When I was first learning how to program, I had a class that wanted a fast way of checking the spelling of the words in a file. The language we were using was called APL (Another Programming Language), which was based on atomic structures that were very dynamic and powerful. Unfortunately it was a language that I only used in college. Anyway, the data structure that I used was called a trie, even though I didn’t know it at the time. The way that I built it was a beast. I sacrificed memory for speed. I could find a word on the first look. O(1).
I later built it in C++ for a friend who wanted a fast way of finding key words for some project or another. It was also memory intensive and extremely fast. A couple of weeks ago I was trying a coding challenge on HackerRank.com, and low and behold they wanted a dictionary application. I have been wanting to gain a little C# experience and jumped right into it.
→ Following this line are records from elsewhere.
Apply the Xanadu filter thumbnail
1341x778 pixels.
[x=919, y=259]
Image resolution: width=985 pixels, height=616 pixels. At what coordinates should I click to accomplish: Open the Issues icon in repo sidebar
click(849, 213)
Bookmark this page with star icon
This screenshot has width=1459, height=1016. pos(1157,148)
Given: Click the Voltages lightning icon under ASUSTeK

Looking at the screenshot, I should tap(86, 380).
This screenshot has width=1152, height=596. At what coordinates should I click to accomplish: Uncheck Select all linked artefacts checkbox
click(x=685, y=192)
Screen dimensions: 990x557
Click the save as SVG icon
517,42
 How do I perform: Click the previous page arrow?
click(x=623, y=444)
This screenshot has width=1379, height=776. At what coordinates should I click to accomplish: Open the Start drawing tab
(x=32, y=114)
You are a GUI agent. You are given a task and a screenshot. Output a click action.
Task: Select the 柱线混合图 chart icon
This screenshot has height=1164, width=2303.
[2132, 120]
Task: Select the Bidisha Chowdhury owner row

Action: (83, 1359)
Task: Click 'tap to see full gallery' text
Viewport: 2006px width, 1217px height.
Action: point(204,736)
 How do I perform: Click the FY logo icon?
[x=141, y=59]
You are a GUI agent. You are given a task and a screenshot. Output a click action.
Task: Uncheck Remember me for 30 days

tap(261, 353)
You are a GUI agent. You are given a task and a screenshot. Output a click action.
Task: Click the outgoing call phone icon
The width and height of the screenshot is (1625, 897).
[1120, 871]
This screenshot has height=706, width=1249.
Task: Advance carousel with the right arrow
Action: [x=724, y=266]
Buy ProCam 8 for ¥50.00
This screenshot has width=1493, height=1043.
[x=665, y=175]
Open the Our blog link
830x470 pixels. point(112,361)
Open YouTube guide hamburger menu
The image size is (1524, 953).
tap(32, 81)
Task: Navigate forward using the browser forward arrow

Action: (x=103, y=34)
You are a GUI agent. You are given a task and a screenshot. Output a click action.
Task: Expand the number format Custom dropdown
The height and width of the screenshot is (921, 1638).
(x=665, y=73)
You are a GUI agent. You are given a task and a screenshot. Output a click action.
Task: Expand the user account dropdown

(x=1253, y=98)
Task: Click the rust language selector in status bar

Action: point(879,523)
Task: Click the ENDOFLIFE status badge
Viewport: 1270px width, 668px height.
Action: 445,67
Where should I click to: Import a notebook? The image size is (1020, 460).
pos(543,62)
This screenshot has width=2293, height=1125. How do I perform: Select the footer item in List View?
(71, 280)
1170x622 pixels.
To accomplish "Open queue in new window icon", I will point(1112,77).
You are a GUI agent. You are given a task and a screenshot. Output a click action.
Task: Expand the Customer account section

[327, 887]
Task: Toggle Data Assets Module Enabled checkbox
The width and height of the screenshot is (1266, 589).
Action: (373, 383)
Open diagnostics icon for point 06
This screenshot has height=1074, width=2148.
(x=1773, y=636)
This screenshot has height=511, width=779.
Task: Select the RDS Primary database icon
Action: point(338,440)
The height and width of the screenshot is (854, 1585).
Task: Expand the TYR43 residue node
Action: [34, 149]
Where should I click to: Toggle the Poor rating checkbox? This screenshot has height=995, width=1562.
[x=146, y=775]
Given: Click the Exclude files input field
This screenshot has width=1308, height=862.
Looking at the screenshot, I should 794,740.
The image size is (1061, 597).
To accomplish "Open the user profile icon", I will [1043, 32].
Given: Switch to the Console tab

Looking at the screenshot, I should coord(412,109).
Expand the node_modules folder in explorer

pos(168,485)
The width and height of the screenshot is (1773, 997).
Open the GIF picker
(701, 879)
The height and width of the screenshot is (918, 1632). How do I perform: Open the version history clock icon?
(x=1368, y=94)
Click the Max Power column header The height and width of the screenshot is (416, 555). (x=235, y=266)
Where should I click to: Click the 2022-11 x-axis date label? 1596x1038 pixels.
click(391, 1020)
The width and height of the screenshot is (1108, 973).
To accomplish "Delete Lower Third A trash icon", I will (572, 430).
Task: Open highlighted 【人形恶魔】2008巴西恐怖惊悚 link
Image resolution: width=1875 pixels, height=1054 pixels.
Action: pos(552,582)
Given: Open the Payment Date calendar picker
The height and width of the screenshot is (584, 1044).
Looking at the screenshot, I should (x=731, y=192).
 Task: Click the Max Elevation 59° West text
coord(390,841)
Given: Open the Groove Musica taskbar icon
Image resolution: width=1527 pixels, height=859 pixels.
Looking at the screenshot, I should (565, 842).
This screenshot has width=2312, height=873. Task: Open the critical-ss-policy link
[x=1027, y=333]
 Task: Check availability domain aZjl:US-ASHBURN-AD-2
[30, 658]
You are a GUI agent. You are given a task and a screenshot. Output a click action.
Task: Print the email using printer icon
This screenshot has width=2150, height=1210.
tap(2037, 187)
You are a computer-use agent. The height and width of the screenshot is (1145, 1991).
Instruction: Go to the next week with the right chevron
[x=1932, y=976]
I’m only going to give the classes for the Trie, because the other code would be completely useless to anyone. But the essence of the code breaks down the word into characters, and places them into a tree. The tree is designed to grow for as many characters that are needed. Which means that it can hold any word no matter it’s length. The Node class is based off the SortedDictionary because a Dictionary will hold a key, and value. The key is the letter or character, and the value is the next Node. The Dictionary is Sorted to increase the speed in which the keys can be found.
To add words into the Trie, use the AddWord function. The reason that I liked the Dictionary data structure so much is because it won’t grow unless you need it to. So if I need enough Nodes for 20 letters them all I make space for is 20 Nodes. It uses exactly what is needed. If there is a similar spelling to a word, then the word gets compressed. You only add what you need. The property End in the Node class is there to tell you that you have a complete word. For instance, if I add the word ‘ant’ and then add ‘antiquate’, the Node with the first “t” will set the End property to true so you can find the ‘ant’ later if you need to.
When you check the Trie for a word, pass a string into the function Contains. It will burrow down into the Trie until one of two things happens; it runs into a dead end, or runs out of letters from the word you gave it. If a dead end is found then the word wasn’t added into the Trie. If it runs out of letters, then the function checks to see if the End property is true. If it’s true, then the search has made a match. The function will then return a true of false on the results of the search.
The data structure can be modified easily to match your circumstances. In another challenge, I needed to parse numeric values bit by bit. Changing the number into a string of bits is not best way to solve this problem, so change the code to do it for you.
If you find any problems with what I wrote, please feel free to leave a comment so I can update the example.
public class Node: SortedDictionary<char, Node>
{
public bool End { get; set; }
}
public class Trie
{
private Node Root = new Node();
public void AddWord(string wd)
{
Node t = Root;
foreach (char c in wd)
{
if (!t.ContainsKey(c))
{
t.Add(c, new Node());
}
t = t[c];
}
t.End = true;
}
public bool Contains(string wd)
{
Node t = Root;
foreach (char c in wd)
{
if (t.ContainsKey(c))
{
t = t[c];
}
else
return false;
}
return t.End;
}
}